On the other hand: you are right in most things you said. The message that I thought needed some correction (even if it came out too personal) was this: “I personally have never seen FreeBSD beat GNU/Linux in a good benchmark, even the 2.2 kernels trounce FreeBSD, in the benchmarks I have seen in both speed and stability.”
This is just plain FUD. fefe’s tests seemed to be quite reasonable, and they showed that FreeBSD 5.1 was almost as good as linux 2.6.x (in some areas it was better, in others, it was worse, and there were some tests in which linux won only because the author didn’t bother to read the documentation for how to create more than 5000 processes) and absolutely better than linux 2.4.x
Yeah, now trolls are modded down, and I don’t really care anymore (busy updating my server machine )
Ciao.
Everything works great except mod_php4 that I installed from the ports and I can’t start a session.
Happened on my 2 computers.
Quote: “But it started when one of FreeBSD fan claims FreeBSD is faster than linux.
Aha. So you just couldn’t resist, you had to defend the reputation of the OS of your choice … Can you see the irony of your statements now?
I am sorry if make you upset because of my comment.
Nope, it is not an irony.
Because I will not ‘die’ because of just OS.
And I didn’t defend linux the way you said. I will not defend Linux if it has weaknesses.
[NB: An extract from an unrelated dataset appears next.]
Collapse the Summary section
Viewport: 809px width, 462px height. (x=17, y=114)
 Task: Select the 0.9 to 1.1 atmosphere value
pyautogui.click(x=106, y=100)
I just reply with facts to someone post something wrong about speed. And to someone else who ask to shut up eventhough facts are shown .
Sometimes zealots don’t want to see facts, that I really hate, linux fans or *bsd fans.
Linux has flaws, yes, and has holes, yes, but I will admit it.
So you see, it is not an irony.
Because I will not ‘die’ because of just OS
Oh really? You are a coward!!! (please, don’t take this that seriously:))) It was you who began talking about dying for an OS (ooops), and now you put it in quotation marks!! And please, go on explaining it is not an irony, lol.